◆ **Work task**:
Only a number is required: the count of lines in the material below that contain "icon".
☆ ☆ ☆ ☆ ☆ ☆ ☆
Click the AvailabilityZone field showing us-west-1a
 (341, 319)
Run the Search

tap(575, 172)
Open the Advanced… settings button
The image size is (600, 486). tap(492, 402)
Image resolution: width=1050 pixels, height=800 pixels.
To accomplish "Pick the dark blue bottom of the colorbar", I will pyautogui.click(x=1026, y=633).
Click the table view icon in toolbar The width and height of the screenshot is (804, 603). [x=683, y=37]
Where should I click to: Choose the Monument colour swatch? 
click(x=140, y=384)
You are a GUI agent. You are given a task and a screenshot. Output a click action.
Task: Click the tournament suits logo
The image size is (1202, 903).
☆ ☆ ☆ ☆ ☆ ☆ ☆
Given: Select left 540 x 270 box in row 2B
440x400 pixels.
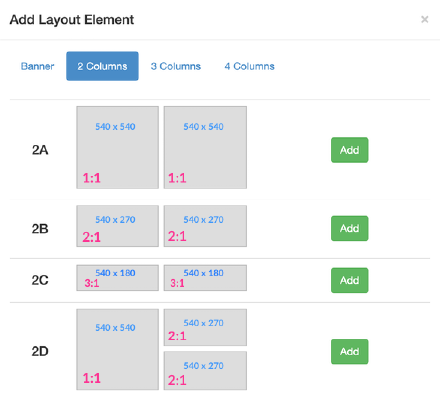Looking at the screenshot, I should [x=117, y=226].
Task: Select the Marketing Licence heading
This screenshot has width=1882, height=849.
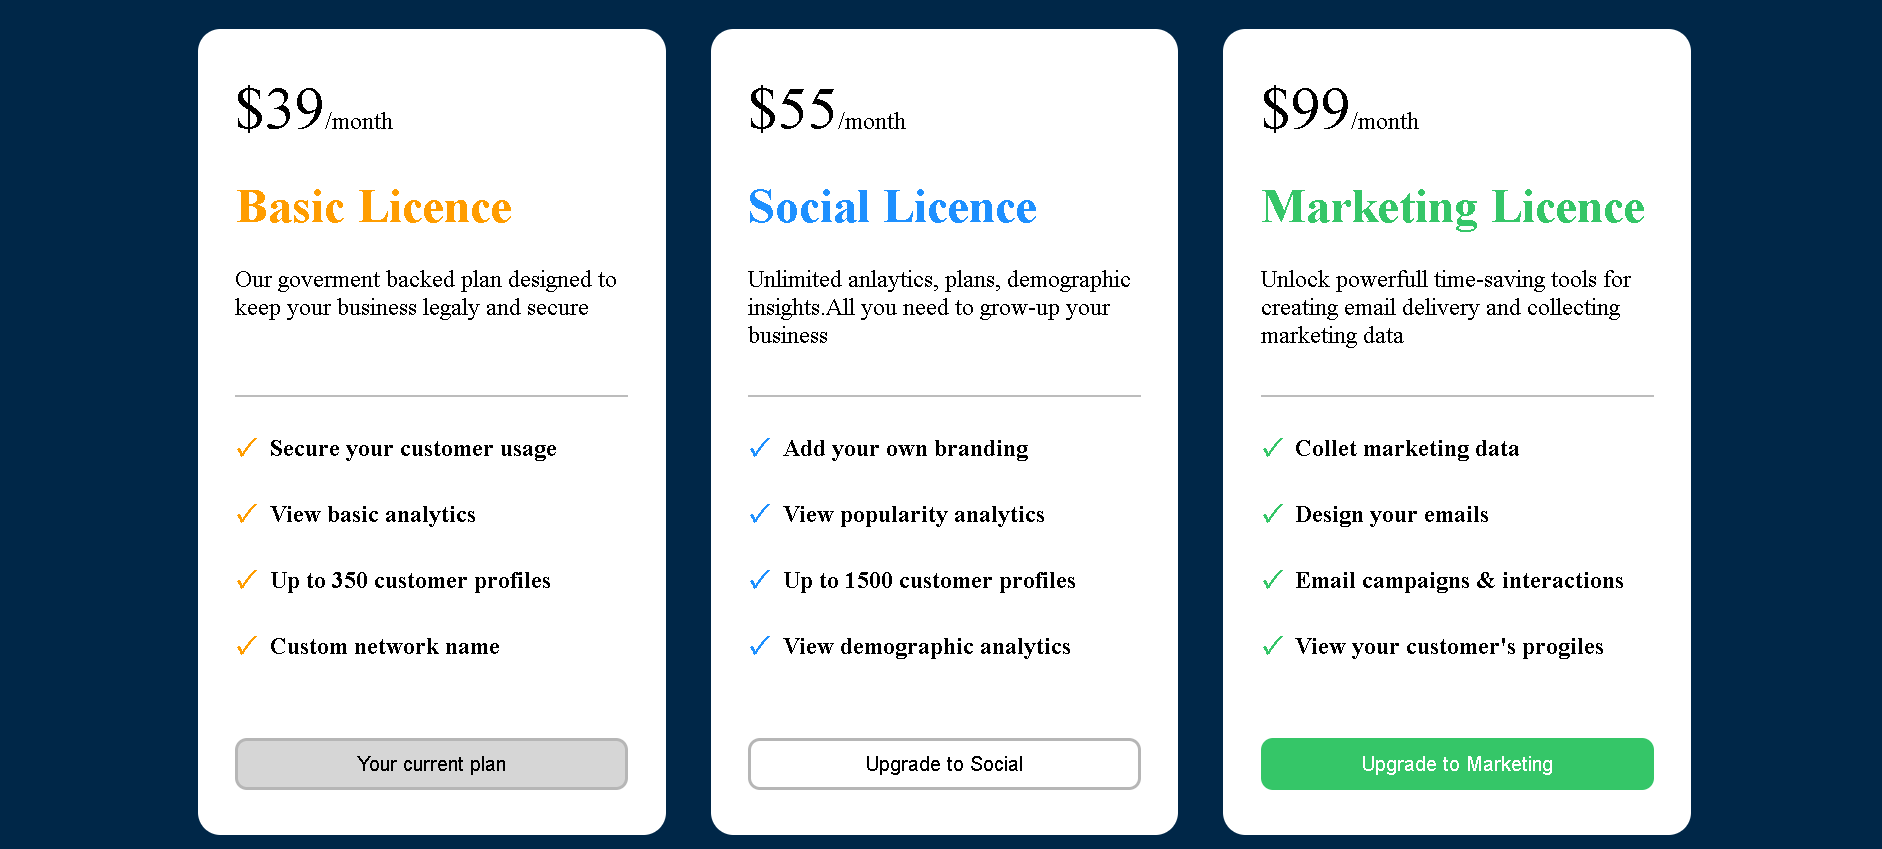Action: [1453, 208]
☆ ☆ ☆ ☆ ☆ ☆ ☆
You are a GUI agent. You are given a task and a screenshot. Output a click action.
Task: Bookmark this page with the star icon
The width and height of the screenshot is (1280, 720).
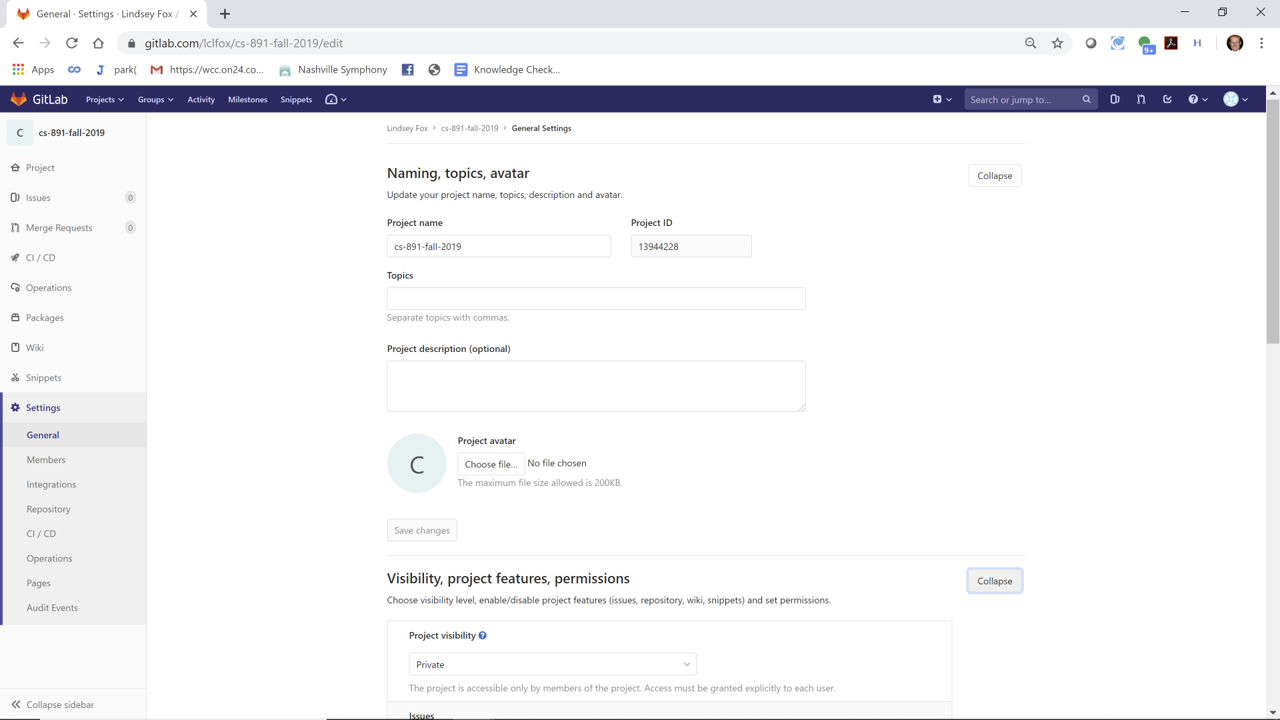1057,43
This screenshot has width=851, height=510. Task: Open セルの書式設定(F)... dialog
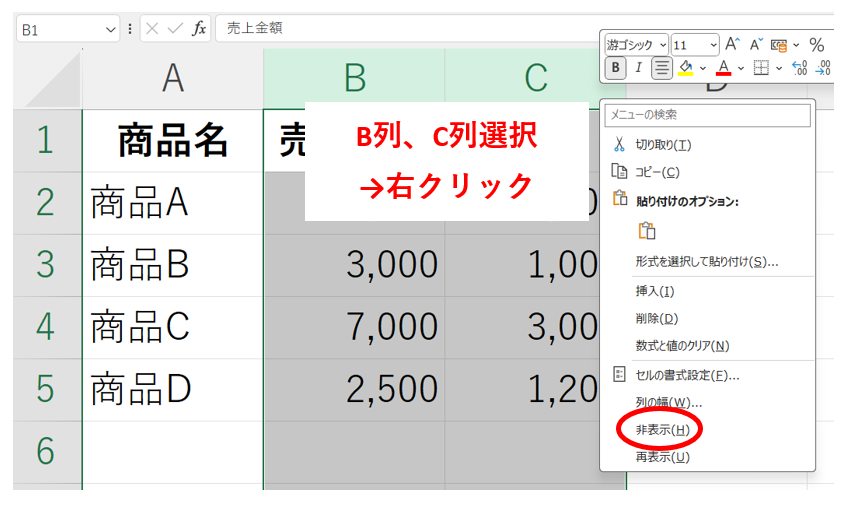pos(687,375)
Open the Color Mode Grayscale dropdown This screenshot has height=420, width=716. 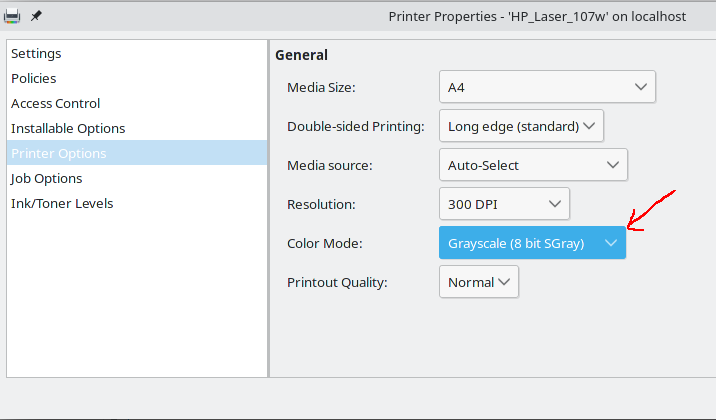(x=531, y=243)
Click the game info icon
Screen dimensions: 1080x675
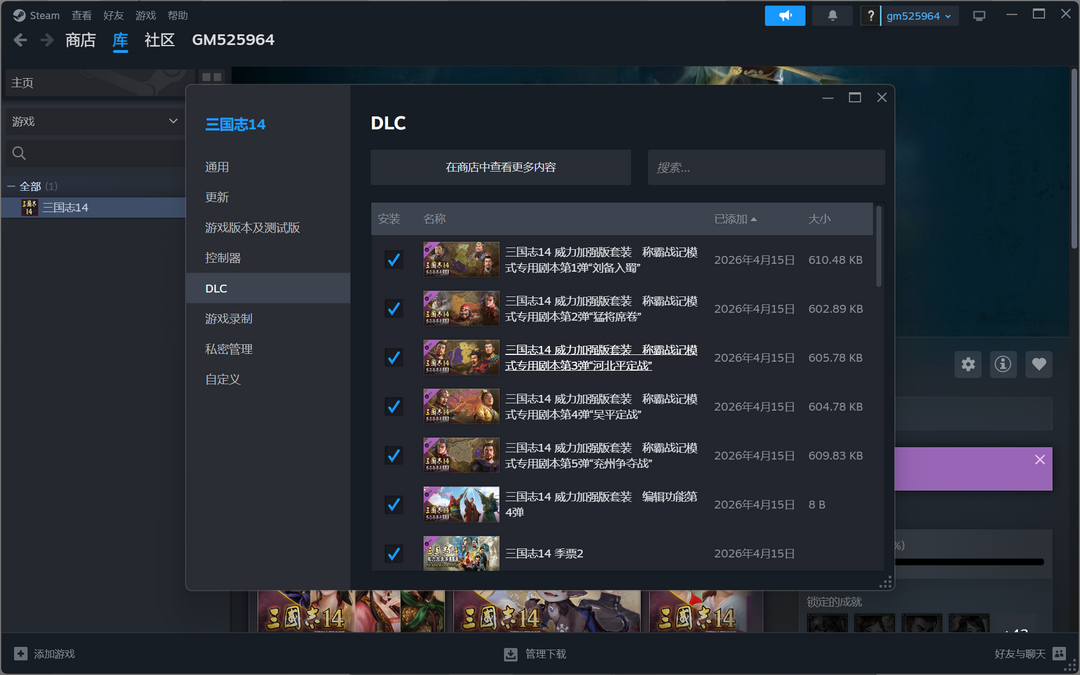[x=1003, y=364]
☆ ☆ ☆ ☆ ☆ ☆ ☆
◆ **Answer**:
3